La operación se preparó sigilosamente durante meses; los documentos superaron todos los recovecos de la compleja burocracia; los presupuestos se aprobaron con la agilidad del favor presidencial y, finalmente, a horas del Año Nuevo, firmaron la millonaria transacción en la oficina de una notaría. El plan era brillante: primero vendían la casa, luego recibían la plata del Estado y, para rematar, la casa volvía en comodato a la familia Allende. Un win-win, como diría el exministro que vendía gas a precio injusto y que le significó al Estado una pérdida patrimonial de más de 500 millones de pesos.
Pero había un pequeño detalle que decenas de abogados y autoridades prefirieron obviar: las vendedoras eran la senadora Isabel Allende, hija del mártir socialista, y la ministra de Defensa, Maya Fernández, su nieta. Dos personajes que, según prescribe la Constitución, no pueden hacer negocios con el Estado. La jugada maestra no solo tambaleó, sino que se les cayó cuando la operación se hizo pública gracias a la prensa y se convirtió en un escándalo de proporciones que fue imposible de controlar. Porque si hay algo que la izquierda no soporta es que sus negocios sean descubiertos.
Aquí es donde el progresismo entra en crisis existencial. ¿No que Allende era del pueblo? ¿No que su legado pertenecía a la historia y no al mercado? ¿No que el socialismo no se vende? Pues bien, parece que cuando hay varios ceros de por medio, los principios del marxismo son más flexibles. Poco antes de suicidarse, Salvador Allende dijo que tenía la certeza de que su sacrificio no sería en vano. Y razón tenía, porque para sus herederos ser socialista y hacer negocios con el Estado no es una contradicción mayor si es que ello les permite hacer una pasada millonaria.
La familia Allende entendió que la verdadera revolución está en la rentabilidad de la marca y no en las barricadas. Los Allende convirtieron la memoria en un activo transable, la historia en un bien raíz y el recuerdo de Salvador Allende en una sociedad anónima. Mientras el resto de los chilenos esperan años por una atención de salud, apenas les alcanza para llegar a fin de mes o se endeudan para pagar el dividendo, la aristocracia socialista trafica sus símbolos, discursos y casonas, siempre con cargo al Estado y, por supuesto, en nombre del pueblo.

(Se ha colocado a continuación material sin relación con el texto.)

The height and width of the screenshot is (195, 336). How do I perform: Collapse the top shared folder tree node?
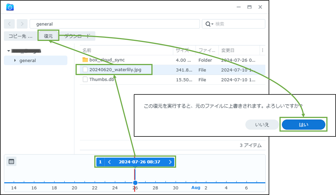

Cuando el escándalo explotó, la ministra Maya Fernández puso su mejor cara de «yo no fui» y declaró que lamentaba cómo se llevó el proceso. La senadora Allende se indignó con los cuestionamientos y se defendía alegando su buena fe. Claro, la lamentación vino solo después de que el negocio fracasara, no antes. ¿Y Gabriel Boric?, con la misma historia de siempre, donde finge sorpresa cada vez que lo pillan haciendo chanchullos.
Pero no nos equivoquemos: este episodio no es un hecho aislado. Es la manifestación más burda de una tradición bien conocida en la izquierda. Una élite que se proclama enemiga del capitalismo mientras se instala en sus mejores barrios; que predica austeridad desde cómodos sillones de cuero, y que dice representar al pueblo, pero que no tiene reparos en desangrarlo a impuestos para financiar su estilo de vida. Porque el socialismo nunca ha sido otra cosa que una ideología de privilegio para quienes logran acomodarse en las cúpulas del poder. Nos venden el mito del líder abnegado que murió por el pueblo, pero su descendencia se comporta como ejecutivos de una corporación que cotiza en la Bolsa de Nueva York. Salvador Allende S.A., una empresa familiar que habla de revolución mientras hace negocios con el Estado.
Al final, el socialismo es un gran emprendimiento para quienes lo administran. Y, en este caso, la familia Allende ha demostrado ser más astuta que cualquier holding internacional.